Kuwaiti officials claim that the Philippines sent a total of seven teams of operatives to the embassy to “rescue domestic workers in Kuwait.”

In February, Filipino President Rodrigo Duterte barred its citizens from seeking employment in Kuwait and accused Kuwait citizens of killing and torturing Filipino house servants. Duterte said about 500,000 Filipinos were working in Kuwait as of February 2018, many of whom were employed as house servants.

Duterte also showed evidence of a dead Filipino citizen that was found in the freezer of a Kuwait house. The body of the Filipino was said to have shown “evidence of torture,” The New York Times reported.

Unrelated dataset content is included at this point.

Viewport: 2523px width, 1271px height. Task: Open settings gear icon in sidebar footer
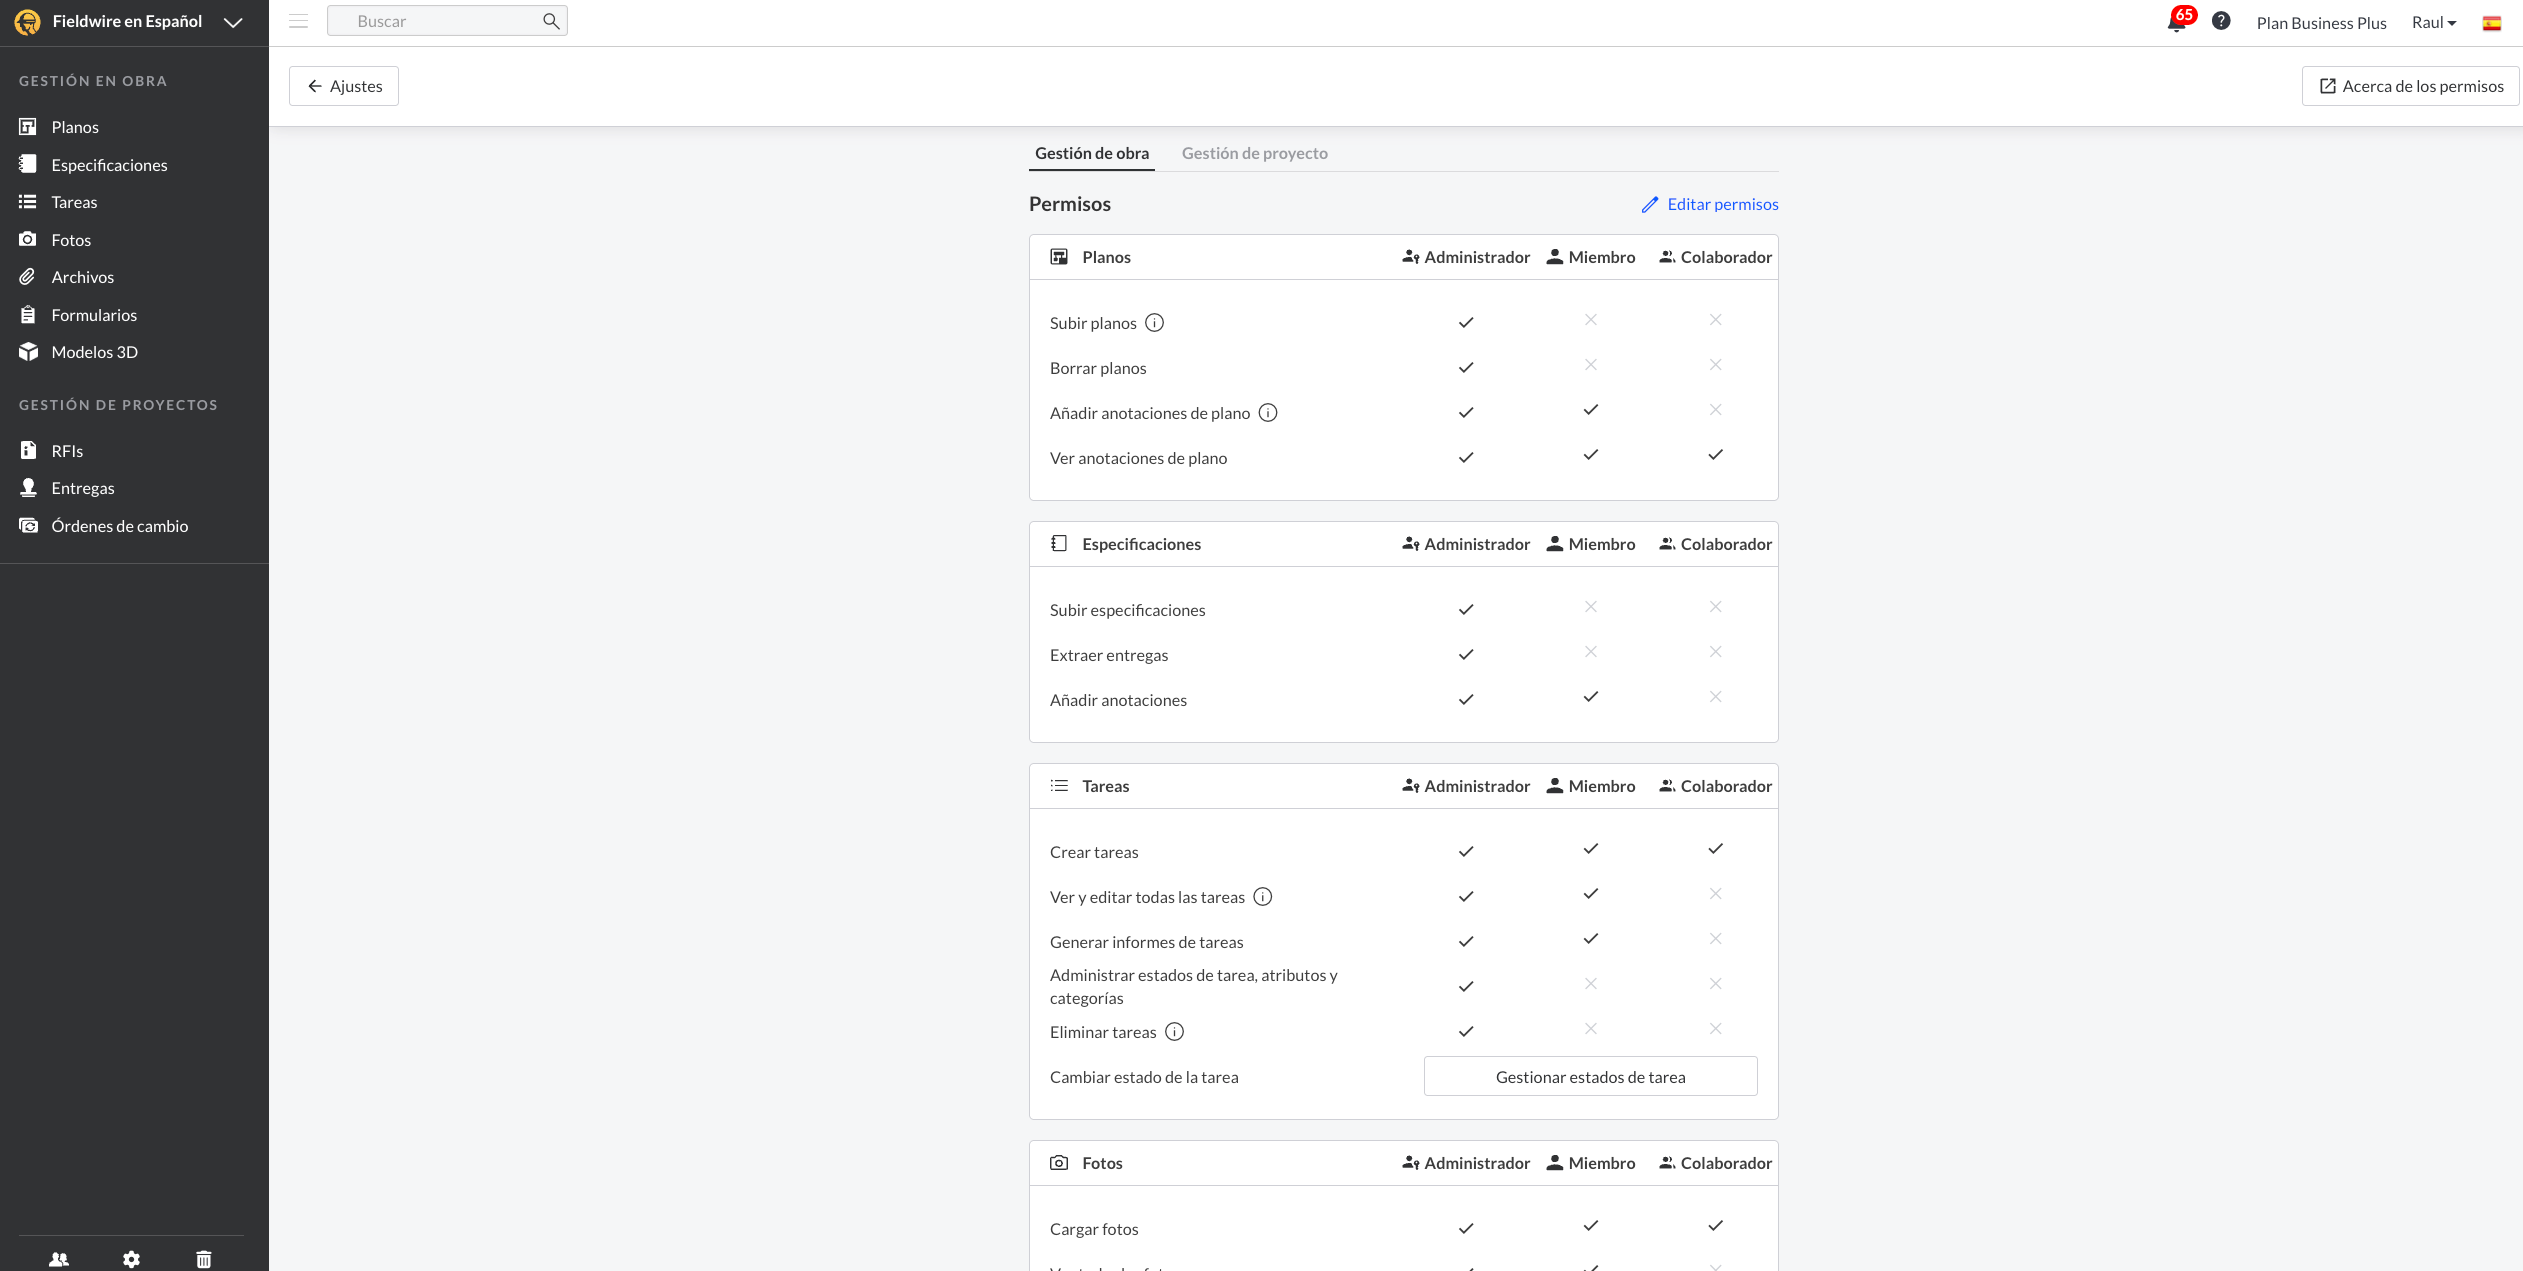pyautogui.click(x=131, y=1259)
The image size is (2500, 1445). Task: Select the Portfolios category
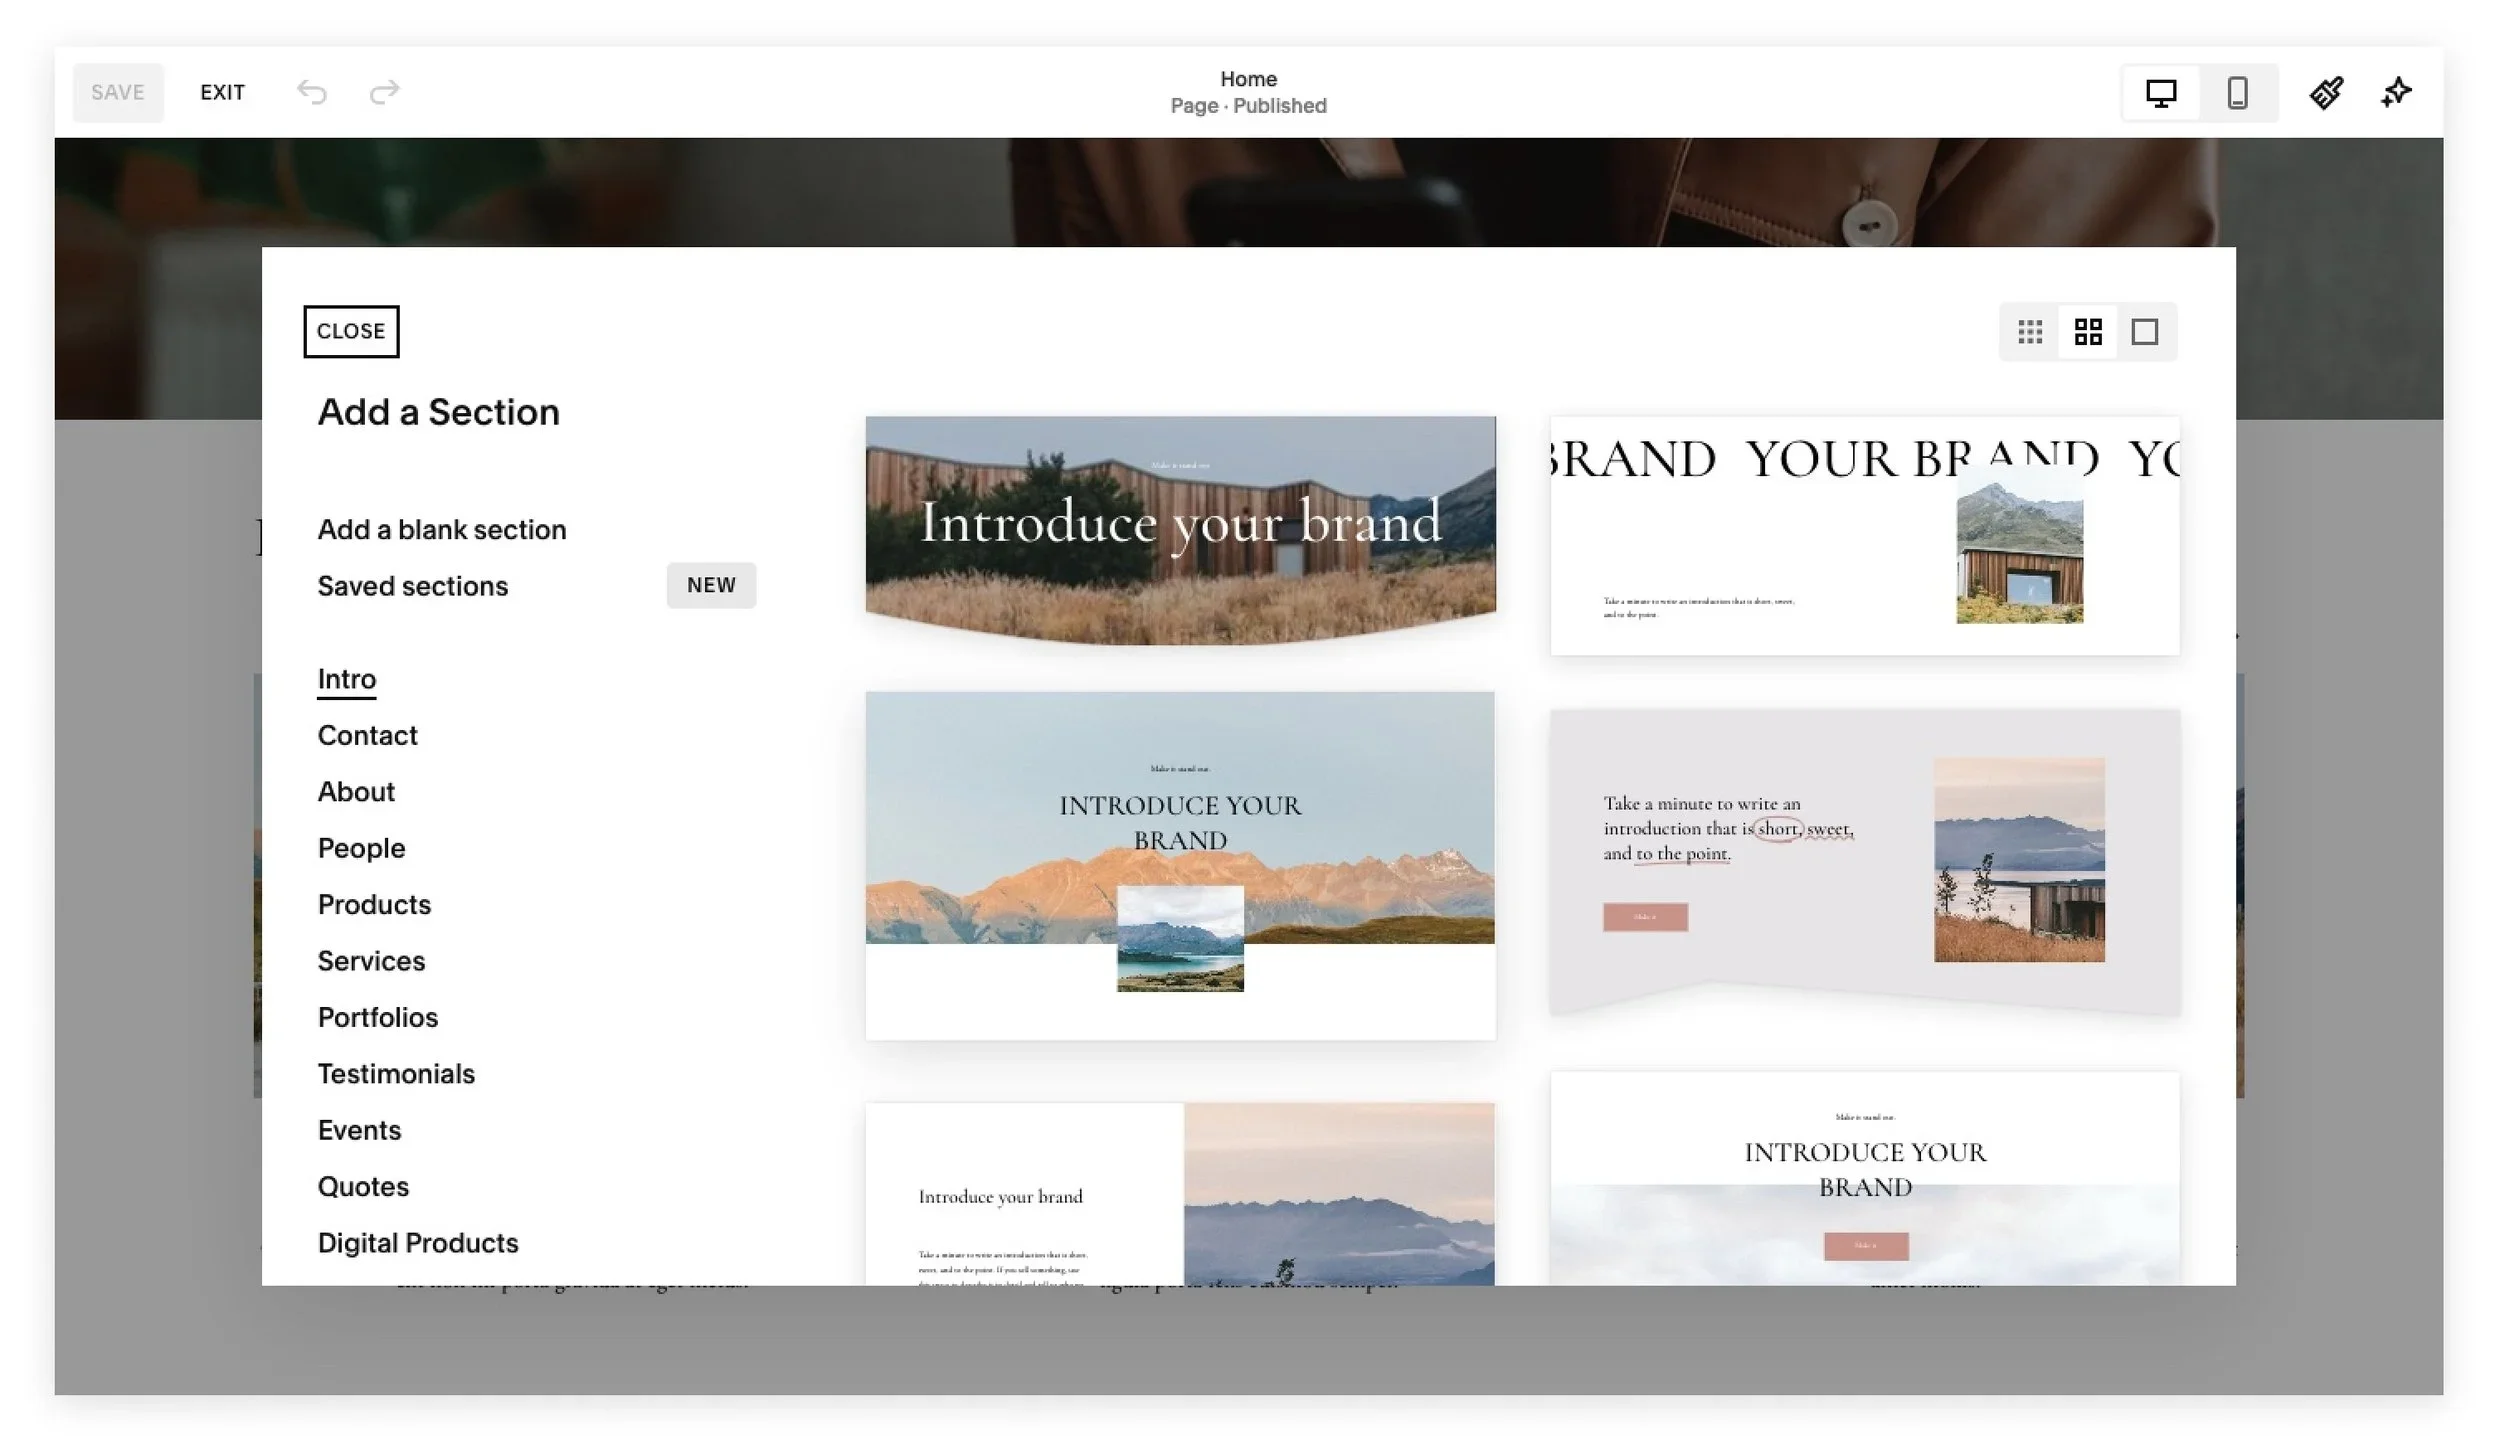click(x=377, y=1017)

Kuwaiti officials said the actions of the Filipino embassy staff violated tenants of the “Vienna convention and amounted to abuses of Kuwait’s sovereignty.”

Several Kuwait lawmakers called for action against the Phillippines, which resulted in the expulsion of the Filipino ambassador, who they declared “persona no grata.” They also demanded that the embassy release the names of every Filipino citizen the staff helped to leave the country — about 800 people — but the embassy refused.

The Filipino ambassador issued an apology to the Kuwait government for “violating Kuwait’s sovereignty”, and said the teams were sent on “operations to rescue distressed house workers who needed help.”

Kuwait has also recalled its ambassador in Manila “for consultations.”